Cidade do Vaticano (Segunda, 30-11-2009, Gaudium Press) "Chile e Argentina, ainda que separadas fisicamente pelos Andes, são duas nações irmãs que estão estreitamente unidas por um idêntico patrimônio religioso, cultural e lingüístico". Assim declarou o cardeal secretário de Estado Tarciso Bertone no 25º aniversário da assinatura do Tratado de Paz e Amizade entre Argentina e Chile. A visita das presidentes dos dois países terminou com um encontro com o cardeal na Casa Pio IV nos Jardins Vaticanos.

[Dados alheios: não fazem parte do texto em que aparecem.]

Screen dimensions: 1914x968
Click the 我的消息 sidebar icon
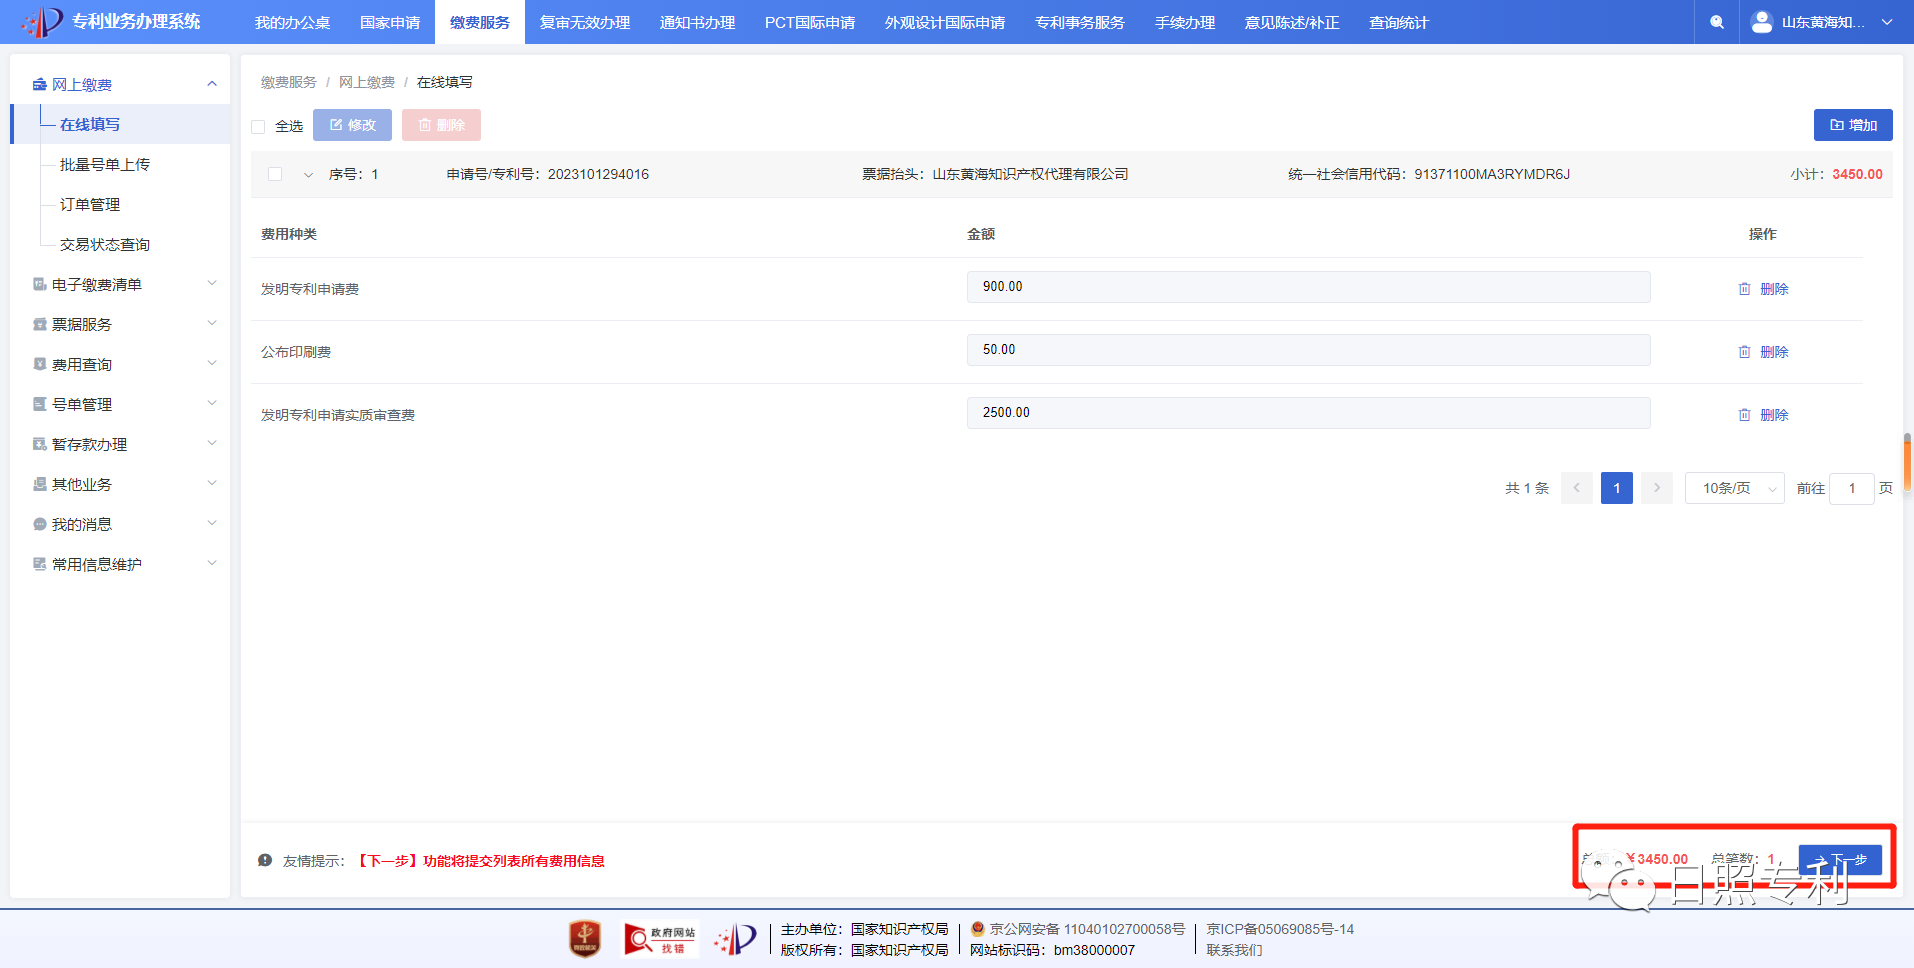(40, 525)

O cardeal Bertone, recordando a história do Tratado, ressaltou o significativo empenho do Papa João Paulo II e do cardeal italiano Antonio Samoré no processo de mediação. Pela sua contribuição o cardeal italiano foi chamado de "o Kissinger vaticano". Cardeal Samoré, entre os diversos cargos que exerceu, foi presidente da Pontifícia Comissão para a América Latina e também consultor e delegado apostólico junto às Nações Unidas. O Tratado de Paz e Amizade entre Argentina e Chile foi assinado em 29 de novembro de 1984 na Sala Régia do Palácio Apostólico.
"Que as discórdias, a rivalidade ou o isolamento não tenham a ultima palavra, mas sim a perseverança incansável na busca da convivência, do respeito e o entendimento recíproco", afirmou o secretário de Estado.
Cristina Fernández de Kirchner, presidente da Argentina e a Michelle Bachelet, presidente do Chile, depois do discurso do cardeal Bertone, proferiram seus discursos.
Como recordação da visita foi inaugurada a placa comemorativa do XXVaniversário da Assinatura do Tratado. O almoço aconteceu na Casa Pio IV onde teve fim a visita das presidentes.